**Assignment**. Make an exact copy of the entries below.

____

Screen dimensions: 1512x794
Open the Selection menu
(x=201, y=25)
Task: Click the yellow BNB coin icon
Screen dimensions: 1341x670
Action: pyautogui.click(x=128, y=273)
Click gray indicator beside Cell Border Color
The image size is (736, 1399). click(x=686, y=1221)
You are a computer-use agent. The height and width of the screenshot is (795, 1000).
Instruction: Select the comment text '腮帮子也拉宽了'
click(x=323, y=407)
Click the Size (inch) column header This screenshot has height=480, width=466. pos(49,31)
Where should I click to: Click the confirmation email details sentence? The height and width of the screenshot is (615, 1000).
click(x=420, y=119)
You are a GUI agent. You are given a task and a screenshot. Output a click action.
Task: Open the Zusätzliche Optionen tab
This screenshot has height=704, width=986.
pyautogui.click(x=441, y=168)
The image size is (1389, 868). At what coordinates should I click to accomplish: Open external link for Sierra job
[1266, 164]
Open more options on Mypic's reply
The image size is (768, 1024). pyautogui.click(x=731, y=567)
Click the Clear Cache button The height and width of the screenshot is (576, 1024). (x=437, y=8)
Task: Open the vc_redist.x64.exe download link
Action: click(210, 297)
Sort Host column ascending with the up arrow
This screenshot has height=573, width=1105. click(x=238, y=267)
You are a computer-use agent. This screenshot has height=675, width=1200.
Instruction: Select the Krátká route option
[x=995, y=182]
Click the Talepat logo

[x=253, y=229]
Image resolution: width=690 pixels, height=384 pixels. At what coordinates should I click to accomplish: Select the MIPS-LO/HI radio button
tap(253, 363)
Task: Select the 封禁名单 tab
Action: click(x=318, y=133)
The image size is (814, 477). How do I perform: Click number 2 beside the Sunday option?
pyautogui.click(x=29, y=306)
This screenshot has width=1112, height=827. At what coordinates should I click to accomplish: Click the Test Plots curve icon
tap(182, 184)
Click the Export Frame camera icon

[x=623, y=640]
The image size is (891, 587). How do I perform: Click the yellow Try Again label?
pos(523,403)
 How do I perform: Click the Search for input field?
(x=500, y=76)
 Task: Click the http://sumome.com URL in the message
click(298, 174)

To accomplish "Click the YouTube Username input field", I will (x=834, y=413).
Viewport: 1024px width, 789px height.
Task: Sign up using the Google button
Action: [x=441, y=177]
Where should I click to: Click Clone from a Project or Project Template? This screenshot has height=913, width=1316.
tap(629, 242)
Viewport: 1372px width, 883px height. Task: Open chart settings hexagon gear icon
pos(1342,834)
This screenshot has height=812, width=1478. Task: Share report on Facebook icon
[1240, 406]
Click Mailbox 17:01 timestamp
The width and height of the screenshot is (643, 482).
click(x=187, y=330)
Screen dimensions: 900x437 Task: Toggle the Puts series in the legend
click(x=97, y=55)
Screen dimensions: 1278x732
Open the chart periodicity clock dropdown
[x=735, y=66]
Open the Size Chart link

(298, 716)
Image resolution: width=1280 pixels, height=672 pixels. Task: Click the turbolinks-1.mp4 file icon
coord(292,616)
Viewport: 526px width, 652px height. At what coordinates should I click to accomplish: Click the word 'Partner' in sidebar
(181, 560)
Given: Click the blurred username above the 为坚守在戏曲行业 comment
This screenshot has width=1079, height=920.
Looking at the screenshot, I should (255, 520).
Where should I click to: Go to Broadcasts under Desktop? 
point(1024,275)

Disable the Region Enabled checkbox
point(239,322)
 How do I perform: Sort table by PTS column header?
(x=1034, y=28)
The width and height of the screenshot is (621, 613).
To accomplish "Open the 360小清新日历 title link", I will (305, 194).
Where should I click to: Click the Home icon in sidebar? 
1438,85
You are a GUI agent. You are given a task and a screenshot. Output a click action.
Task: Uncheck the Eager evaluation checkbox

____

**Exercise answer**.
Screen dimensions: 1512x794
Open the Selection menu
(x=201, y=25)
Task: Click the yellow BNB coin icon
Screen dimensions: 1341x670
Action: pyautogui.click(x=128, y=273)
Click gray indicator beside Cell Border Color
The image size is (736, 1399). click(x=686, y=1221)
You are a computer-use agent. The height and width of the screenshot is (795, 1000).
Instruction: Select the comment text '腮帮子也拉宽了'
click(x=323, y=407)
Click the Size (inch) column header This screenshot has height=480, width=466. pos(49,31)
Where should I click to: Click the confirmation email details sentence? The height and width of the screenshot is (615, 1000).
click(x=420, y=119)
You are a GUI agent. You are given a task and a screenshot. Output a click action.
Task: Open the Zusätzliche Optionen tab
This screenshot has height=704, width=986.
pyautogui.click(x=441, y=168)
The image size is (1389, 868). At what coordinates should I click to accomplish: Open external link for Sierra job
[1266, 164]
Open more options on Mypic's reply
The image size is (768, 1024). pyautogui.click(x=731, y=567)
Click the Clear Cache button The height and width of the screenshot is (576, 1024). (x=437, y=8)
Task: Open the vc_redist.x64.exe download link
Action: click(210, 297)
Sort Host column ascending with the up arrow
This screenshot has height=573, width=1105. click(x=238, y=267)
You are a computer-use agent. This screenshot has height=675, width=1200.
Instruction: Select the Krátká route option
[x=995, y=182]
Click the Talepat logo

[x=253, y=229]
Image resolution: width=690 pixels, height=384 pixels. At what coordinates should I click to accomplish: Select the MIPS-LO/HI radio button
tap(253, 363)
Task: Select the 封禁名单 tab
Action: click(x=318, y=133)
The image size is (814, 477). How do I perform: Click number 2 beside the Sunday option?
pyautogui.click(x=29, y=306)
This screenshot has width=1112, height=827. At what coordinates should I click to accomplish: Click the Test Plots curve icon
tap(182, 184)
Click the Export Frame camera icon

[x=623, y=640]
The image size is (891, 587). How do I perform: Click the yellow Try Again label?
pos(523,403)
 How do I perform: Click the Search for input field?
(x=500, y=76)
 Task: Click the http://sumome.com URL in the message
click(298, 174)

To accomplish "Click the YouTube Username input field", I will (x=834, y=413).
Viewport: 1024px width, 789px height.
Task: Sign up using the Google button
Action: [x=441, y=177]
Where should I click to: Click Clone from a Project or Project Template? This screenshot has height=913, width=1316.
tap(629, 242)
Viewport: 1372px width, 883px height. Task: Open chart settings hexagon gear icon
pos(1342,834)
This screenshot has height=812, width=1478. Task: Share report on Facebook icon
[1240, 406]
Click Mailbox 17:01 timestamp
The width and height of the screenshot is (643, 482).
click(x=187, y=330)
Screen dimensions: 900x437 Task: Toggle the Puts series in the legend
click(x=97, y=55)
Screen dimensions: 1278x732
Open the chart periodicity clock dropdown
[x=735, y=66]
Open the Size Chart link

(298, 716)
Image resolution: width=1280 pixels, height=672 pixels. Task: Click the turbolinks-1.mp4 file icon
coord(292,616)
Viewport: 526px width, 652px height. At what coordinates should I click to accomplish: Click the word 'Partner' in sidebar
(181, 560)
Given: Click the blurred username above the 为坚守在戏曲行业 comment
This screenshot has width=1079, height=920.
Looking at the screenshot, I should (255, 520).
Where should I click to: Go to Broadcasts under Desktop? 
point(1024,275)

Disable the Region Enabled checkbox
point(239,322)
 How do I perform: Sort table by PTS column header?
(x=1034, y=28)
The width and height of the screenshot is (621, 613).
To accomplish "Open the 360小清新日历 title link", I will (305, 194).
Where should I click to: Click the Home icon in sidebar? 
1438,85
You are a GUI agent. You are given a task and a screenshot. Output a click action.
Task: Uncheck the Eager evaluation checkbox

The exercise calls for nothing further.